A Spill Prevention, Control and Countermeasure (SPCC) Plan is a written description of a facility's compliance with the requirements of 40 CFR Part 112 (also known as the Oil Pollution Prevention Regulation). The plan details the equipment, manpower, procedures and steps to prevent, control and provide adequate countermeasures to an oil release.

The US Environmental Protection Agency (EPA) has been charged with the responsibility of ensuring that all facilities develop, maintain and implement these plans. Unlike Oil Spill Contingency Plans that generally address spill cleanup measures in the aftermath of a release, SPCC Plans ensure that facilities put in place containment and other countermeasures that would prevent releases that could potentially reach navigable waters.

The SPCC Plan addresses topics such as spill prevention planning, response training, and mitigation planning and preparation. In most cases the program is managed by the US EPA, although certain states may also be involved.

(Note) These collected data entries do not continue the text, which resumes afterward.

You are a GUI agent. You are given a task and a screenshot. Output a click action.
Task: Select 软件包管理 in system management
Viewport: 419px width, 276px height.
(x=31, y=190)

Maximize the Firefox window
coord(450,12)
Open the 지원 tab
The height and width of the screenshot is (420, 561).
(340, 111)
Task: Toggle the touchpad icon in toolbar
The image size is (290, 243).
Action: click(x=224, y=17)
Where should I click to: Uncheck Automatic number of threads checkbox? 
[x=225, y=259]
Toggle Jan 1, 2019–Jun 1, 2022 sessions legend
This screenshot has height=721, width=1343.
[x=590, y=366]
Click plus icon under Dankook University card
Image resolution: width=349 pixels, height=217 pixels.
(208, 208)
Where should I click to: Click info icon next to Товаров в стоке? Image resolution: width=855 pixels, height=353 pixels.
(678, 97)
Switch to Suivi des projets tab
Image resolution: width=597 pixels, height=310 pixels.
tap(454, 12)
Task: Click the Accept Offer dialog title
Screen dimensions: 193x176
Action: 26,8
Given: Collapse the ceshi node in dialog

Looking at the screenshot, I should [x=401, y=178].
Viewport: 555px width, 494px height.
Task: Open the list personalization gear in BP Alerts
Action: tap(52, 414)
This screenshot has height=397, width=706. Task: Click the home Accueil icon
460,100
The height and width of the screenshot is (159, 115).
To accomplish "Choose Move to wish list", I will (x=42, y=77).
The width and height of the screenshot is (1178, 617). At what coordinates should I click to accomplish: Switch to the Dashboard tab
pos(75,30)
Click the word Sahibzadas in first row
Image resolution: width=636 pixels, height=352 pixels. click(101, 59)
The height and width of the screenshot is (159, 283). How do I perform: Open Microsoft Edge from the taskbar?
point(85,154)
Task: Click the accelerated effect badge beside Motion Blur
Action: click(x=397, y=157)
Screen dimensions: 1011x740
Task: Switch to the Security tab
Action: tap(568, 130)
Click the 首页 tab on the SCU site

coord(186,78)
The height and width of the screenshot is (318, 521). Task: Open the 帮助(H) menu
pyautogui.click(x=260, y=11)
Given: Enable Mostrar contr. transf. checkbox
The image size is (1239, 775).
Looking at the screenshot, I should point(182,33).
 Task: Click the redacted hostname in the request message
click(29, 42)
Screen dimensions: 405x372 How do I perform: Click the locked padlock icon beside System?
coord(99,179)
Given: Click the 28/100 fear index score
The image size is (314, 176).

Who is required to have an SPCC Plan?
Facilities with an above ground oil storage capacity greater than 1,320 gallons as well as any facility with underground tank storage capacity greater than 42,000 gallons (and meeting two other requirements described below) are required to develop and implement an SPCC Plan.

Affected facilities must be non-transportation related. Included in this area is any industry that drills, produces, stores, processes, refines, transfers, distributes, uses or consumes oil or oil products. Some examples are: oil refining and storage facilities, oil drilling and production facilities, oil (including animal fat, vegetable oil, petroleum) storage facilities railroad car and truck oil tankers and their loading areas and loading equipment (within the confines of non-transportation related facilities, agricultural facilities, airports), and some waste treatment facilities. In addition, a real possibility must exist that an oil spill can occur which could potentially reach navigable waterways within the continental United States or along its coastlines or adjoining shorelines.

Several states have developed their own SPCC programs that are more stringent than the EPA SPCC Rule. RCP can assist your company with incorporating these additional requirements into your plan.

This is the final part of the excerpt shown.